香川の郷土料理を吉祥寺で再現する骨付きもも焼き
国産鶏もも肉を独自配合のスパイスにひと晩じっくり漬け込み、オーブンで焼き上げる。この工程を経た骨付きもも焼きは、皮目がパリッと弾ける一方で中からは肉汁があふれ出し、噛むたびに鶏の濃厚な旨味とスパイスの香りが口の中で重なっていく。香川発祥の骨付鳥を武蔵野市吉祥寺で本格的に提供するという一点に、もも吉 吉祥寺の軸足は置かれている。豪快にかぶりつくスタイルで食べるのが、この店の流儀だ。
鉄板にたまった肉汁とタレを銀シャリおむすびにつけて食べる常連客が多いという話を聞いて、実際に試してみたところ、個人的にはこれが骨付鳥の締め方として最高だと感じた。ビールやハイボールとの組み合わせを推す声もSNS上では目立ち、「スパイシーなのにしつこくなくて何度でも頼んでしまう」という投稿も散見される。生で提供される珍しいビールSORACHIをこの骨付鳥と合わせるのが、通い慣れた客のあいだでは定番の頼み方になっている。
20年超の積み重ねが生んだ季節ごとのおばんざい
朝採れ野菜を使った季節のおばんざいや逸品料理が、骨付鳥と並ぶもう一つの柱になっている。旬の素材を仕入れてから手作りで仕上げるため、メニューは時期によって入れ替わる。あっさりした小鉢からボリュームのある一皿まで振り幅が広く、食事目的でもお酒のアテとしても成立する構成。20年以上にわたって創意工夫を重ねてきた厨房の引き出しの深さが、そのまま品数に反映されている。

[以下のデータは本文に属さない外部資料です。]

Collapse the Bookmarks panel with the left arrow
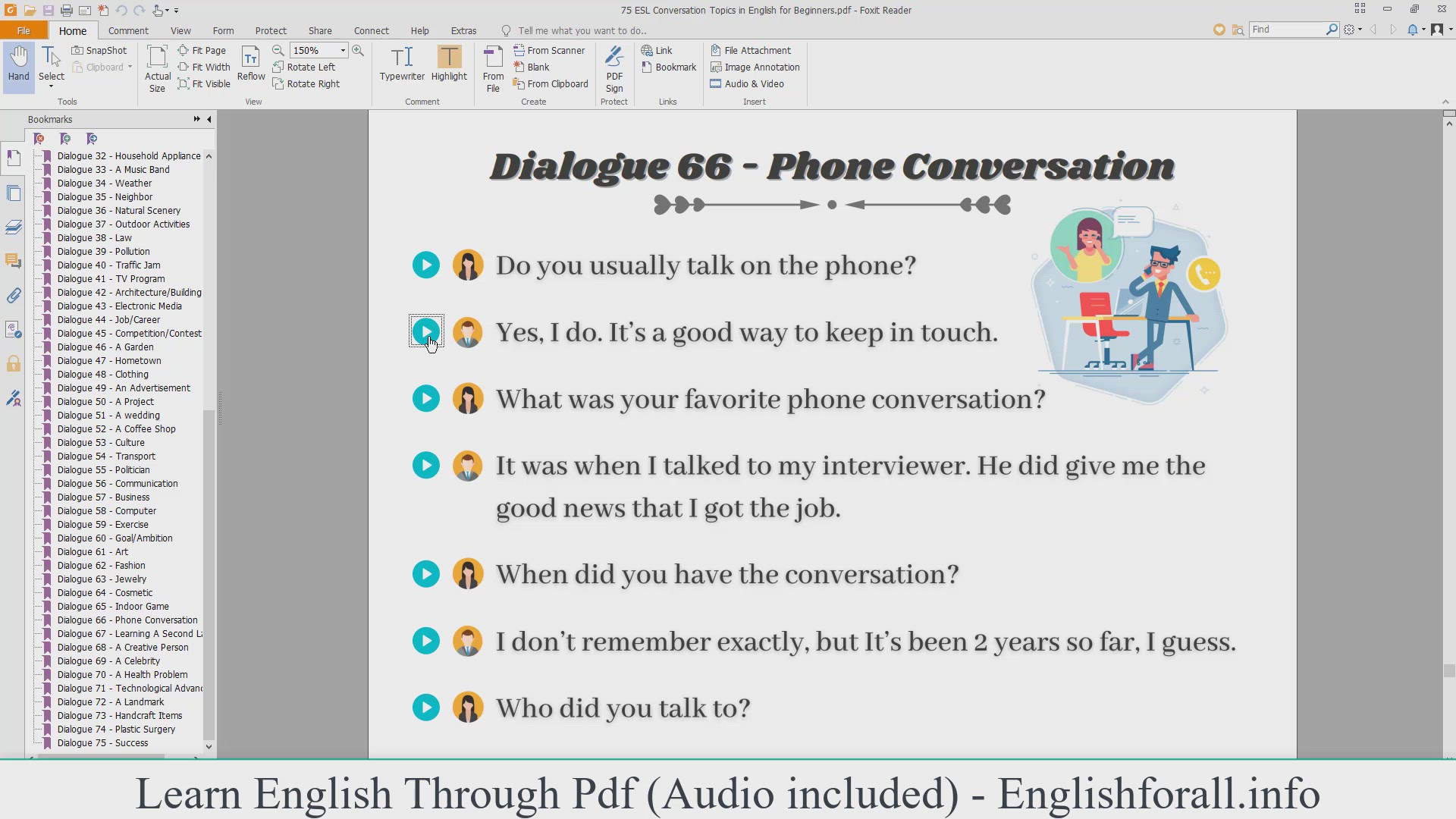The width and height of the screenshot is (1456, 819). (209, 119)
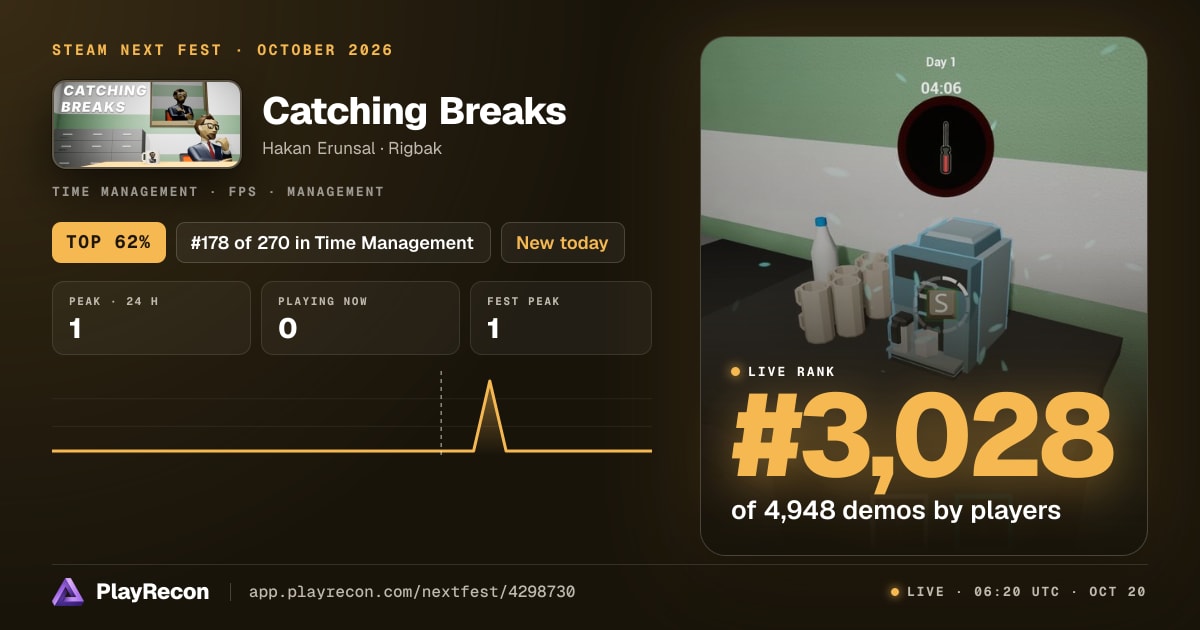Image resolution: width=1200 pixels, height=630 pixels.
Task: Select the Peak 24 H stat card
Action: pos(151,318)
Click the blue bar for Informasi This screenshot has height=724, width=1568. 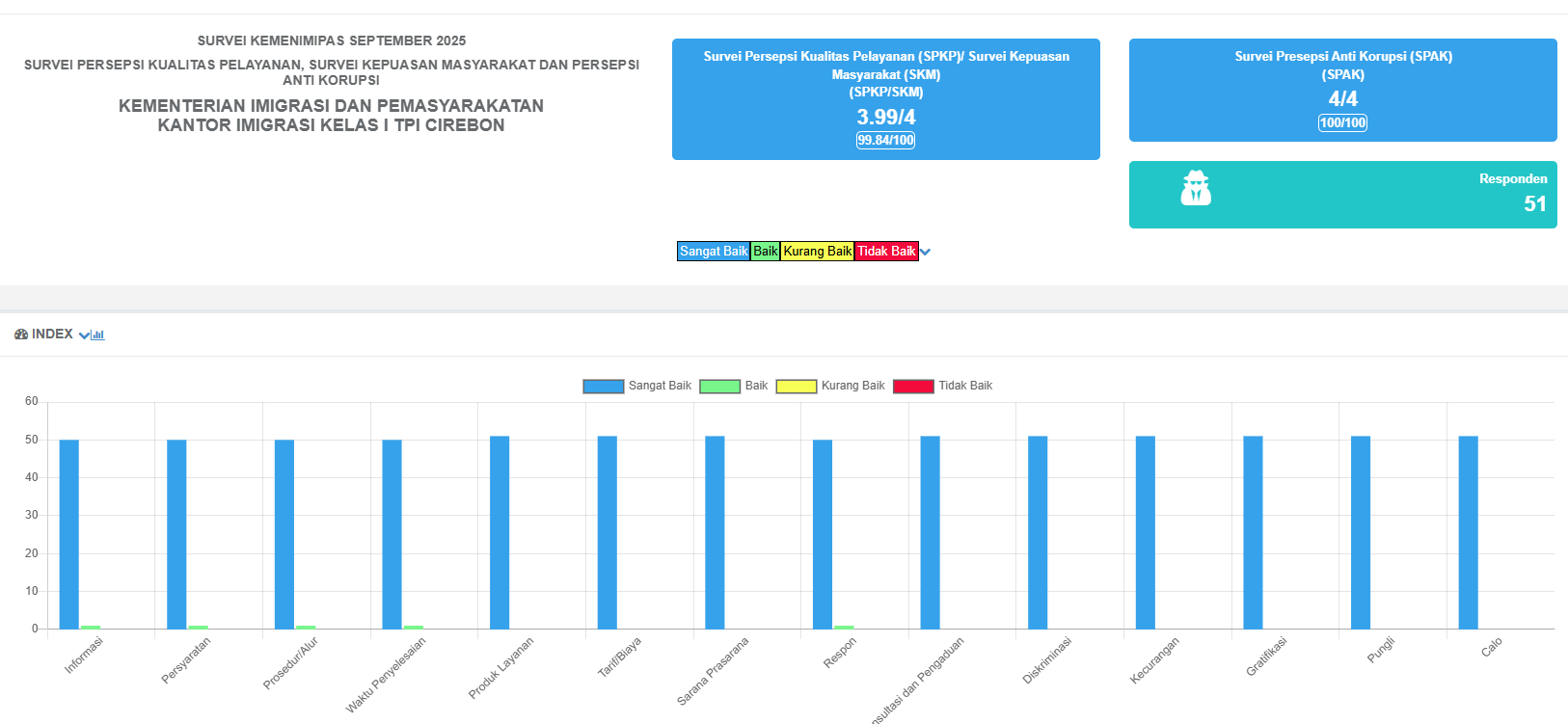pos(69,534)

「何度来ても前回と違う料理に出会える」という口コミは複数の投稿で確認でき、リピーターが飽きずに通い続ける動機のひとつになっているようだ。老若男女を問わず支持される理由として、安心安全な食材選びへの姿勢を挙げる声もある。季節の変わり目にふらっと寄って、新しいおばんざいが出ていないか確認する——そんな使い方をしている常連客が少なくない。
宴会からひとり飲みまで受け止める席とコース
カウンター17席を含む全31席で、ひとりでの立ち寄りにも大人数の集まりにも対応している。最大14名まで利用できる宴会席があり、忘年会や女子会、二次会といった場面での利用が多い。飲み放題付きコースは複数用意されており、骨付鳥を一本ずつかぶりつけるコースや料理をシェアしながら楽しむコースなど、人数や目的に応じて選べる設計になっている。
吉祥寺駅北口から徒歩約5分という立地は、仕事帰りにそのまま向かえる距離感だ。全国各地の地酒や国内外のワイン、焼酎、果実酒を季節ごとに入れ替えながら揃えているため、ドリンクの選択肢で困ることはまずない。「飲み放題のラインナップが想像以上に充実していた」と感じる利用者も多いようで、宴会後の満足度がそのまま次回の予約につながるケースが目立つ。
木のぬくもりと小さな心配りが残す記憶
木の質感を活かした内装にやわらかな照明が合わさり、肩の力を抜いて過ごせる空気が店内に流れている。カウンター席では調理の様子を眺めながら一杯やれるし、テーブル席では会話を邪魔しない程度の距離感が保たれている。デートでも会社の同僚との飲みでも、場の雰囲気に合わせて使い分けられる懐の広さがある。
帰り際にカイロを手渡してくれるという細やかなサービスがあり、「こういう小さなことが嬉しい」という声がレビューにいくつか残っている。料理の味だけでなく、こうした人の手を感じる対応が「また行こう」という気持ちを後押ししているのだろう。冬場の寒い夜にもらったカイロをポケットに入れて駅まで歩く、その帰り道の余韻ごと含めてこの店の体験なのだと思う。